Chapter 1
Demon plane of Oblivion, City of Ash
Year 192 in the Rule of the Dead
"Do we go to our death - or worse?"
Malkom Slaine gazed over at his best friend, Prince Kallen the Just, wishing he had a better answer for him, anything to ease the apprehension in Kallen's eyes.
As the vampire guards shoved them along, deeper into their stronghold, Malkom suspected death might be welcome before the night was out.
"The rumors are likely untrue," he lied, putting up a renewed resistance as the dozen guards forced them down a flight of stone steps. But his bonds were mystical; Malkom was unable to teleport or break free.
At the base of the stairs lay a subterranean chamber with an ornate throne on a dais. Though the floor was of packed earth, the walls were hung with rich silks and tapestries. Rare crystal and glass adorned the room.

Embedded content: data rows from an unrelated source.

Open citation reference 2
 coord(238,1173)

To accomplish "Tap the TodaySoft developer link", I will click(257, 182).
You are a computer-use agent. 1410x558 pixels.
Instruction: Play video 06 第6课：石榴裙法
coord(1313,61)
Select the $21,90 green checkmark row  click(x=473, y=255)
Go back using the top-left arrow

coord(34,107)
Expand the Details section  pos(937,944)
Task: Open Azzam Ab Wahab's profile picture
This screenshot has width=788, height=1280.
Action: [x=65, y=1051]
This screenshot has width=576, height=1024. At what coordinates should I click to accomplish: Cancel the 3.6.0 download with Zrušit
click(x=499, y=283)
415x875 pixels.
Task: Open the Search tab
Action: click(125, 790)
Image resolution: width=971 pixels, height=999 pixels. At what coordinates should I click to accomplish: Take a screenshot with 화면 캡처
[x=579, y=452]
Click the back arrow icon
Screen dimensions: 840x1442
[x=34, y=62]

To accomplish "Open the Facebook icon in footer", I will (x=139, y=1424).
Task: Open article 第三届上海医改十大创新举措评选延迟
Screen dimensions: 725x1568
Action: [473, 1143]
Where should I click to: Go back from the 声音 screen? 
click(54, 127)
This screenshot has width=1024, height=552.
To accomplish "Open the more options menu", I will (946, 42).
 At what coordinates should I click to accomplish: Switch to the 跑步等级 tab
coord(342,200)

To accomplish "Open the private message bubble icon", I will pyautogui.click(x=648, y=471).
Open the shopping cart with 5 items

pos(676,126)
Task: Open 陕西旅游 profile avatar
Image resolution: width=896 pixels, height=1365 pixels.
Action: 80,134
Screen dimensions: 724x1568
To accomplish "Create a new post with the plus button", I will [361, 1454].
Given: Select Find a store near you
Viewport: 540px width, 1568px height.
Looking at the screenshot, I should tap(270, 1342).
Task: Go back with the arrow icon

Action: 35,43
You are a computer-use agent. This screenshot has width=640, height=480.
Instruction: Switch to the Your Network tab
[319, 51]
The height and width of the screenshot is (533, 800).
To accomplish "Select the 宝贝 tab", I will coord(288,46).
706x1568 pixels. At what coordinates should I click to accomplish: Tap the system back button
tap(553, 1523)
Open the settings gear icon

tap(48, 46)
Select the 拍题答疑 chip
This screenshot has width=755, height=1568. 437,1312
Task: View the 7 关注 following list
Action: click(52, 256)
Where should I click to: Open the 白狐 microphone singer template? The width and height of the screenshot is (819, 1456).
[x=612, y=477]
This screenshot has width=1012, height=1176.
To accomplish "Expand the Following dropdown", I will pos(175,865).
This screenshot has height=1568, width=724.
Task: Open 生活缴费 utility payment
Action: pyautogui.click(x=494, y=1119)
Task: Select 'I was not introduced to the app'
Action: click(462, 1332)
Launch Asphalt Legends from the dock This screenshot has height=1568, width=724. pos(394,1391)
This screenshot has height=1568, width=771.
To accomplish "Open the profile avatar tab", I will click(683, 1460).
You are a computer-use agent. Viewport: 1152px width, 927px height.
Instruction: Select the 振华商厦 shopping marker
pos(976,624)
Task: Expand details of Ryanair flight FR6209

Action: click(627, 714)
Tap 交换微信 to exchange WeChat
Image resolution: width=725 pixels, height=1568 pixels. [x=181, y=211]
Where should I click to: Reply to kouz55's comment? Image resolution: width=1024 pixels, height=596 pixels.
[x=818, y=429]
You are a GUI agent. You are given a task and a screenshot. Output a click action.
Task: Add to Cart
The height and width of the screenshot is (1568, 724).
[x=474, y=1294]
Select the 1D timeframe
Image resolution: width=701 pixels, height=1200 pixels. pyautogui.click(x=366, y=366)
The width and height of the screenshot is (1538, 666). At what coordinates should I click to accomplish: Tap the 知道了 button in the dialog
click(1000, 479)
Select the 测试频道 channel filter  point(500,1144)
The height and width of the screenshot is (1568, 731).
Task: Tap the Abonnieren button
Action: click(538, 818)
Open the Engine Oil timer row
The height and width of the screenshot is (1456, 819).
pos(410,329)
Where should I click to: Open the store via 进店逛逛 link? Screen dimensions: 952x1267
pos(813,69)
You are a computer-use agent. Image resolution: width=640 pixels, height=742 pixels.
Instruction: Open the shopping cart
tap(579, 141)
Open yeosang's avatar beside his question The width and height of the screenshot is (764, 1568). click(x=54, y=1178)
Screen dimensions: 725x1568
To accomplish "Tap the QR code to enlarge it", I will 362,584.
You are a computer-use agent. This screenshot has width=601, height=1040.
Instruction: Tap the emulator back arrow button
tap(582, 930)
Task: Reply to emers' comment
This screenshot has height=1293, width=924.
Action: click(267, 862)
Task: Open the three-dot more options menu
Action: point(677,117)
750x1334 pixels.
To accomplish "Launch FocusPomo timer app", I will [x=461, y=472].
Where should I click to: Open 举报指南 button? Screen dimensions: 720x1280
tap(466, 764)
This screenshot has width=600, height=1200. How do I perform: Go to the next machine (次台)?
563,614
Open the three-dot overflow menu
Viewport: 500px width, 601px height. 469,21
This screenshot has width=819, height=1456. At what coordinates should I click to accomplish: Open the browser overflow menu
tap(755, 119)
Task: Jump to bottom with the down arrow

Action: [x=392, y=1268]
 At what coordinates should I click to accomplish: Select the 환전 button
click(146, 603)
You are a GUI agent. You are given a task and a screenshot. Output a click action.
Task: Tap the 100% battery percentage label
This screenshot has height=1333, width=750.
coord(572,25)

At once, Malkom began analyzing every inch of the area for an escape. Ahead, a pair of winded demon slaves stood beside a freshly dug grave. More guards lined the walls, with swords at the ready. In the back, a black-robed sorcerer worked at a vial-cluttered table.
Gods, let the rumors be untrue ... those whispers of the Scarba - the abominations.
Kallen muttered, "Can you see a way out of this?"
Normally, Malkom could. Without fail, he figured his way out of seemingly impossible predicaments. "Not as of yet."
The guards shoved Kallen and Malkom to their knees before the grave.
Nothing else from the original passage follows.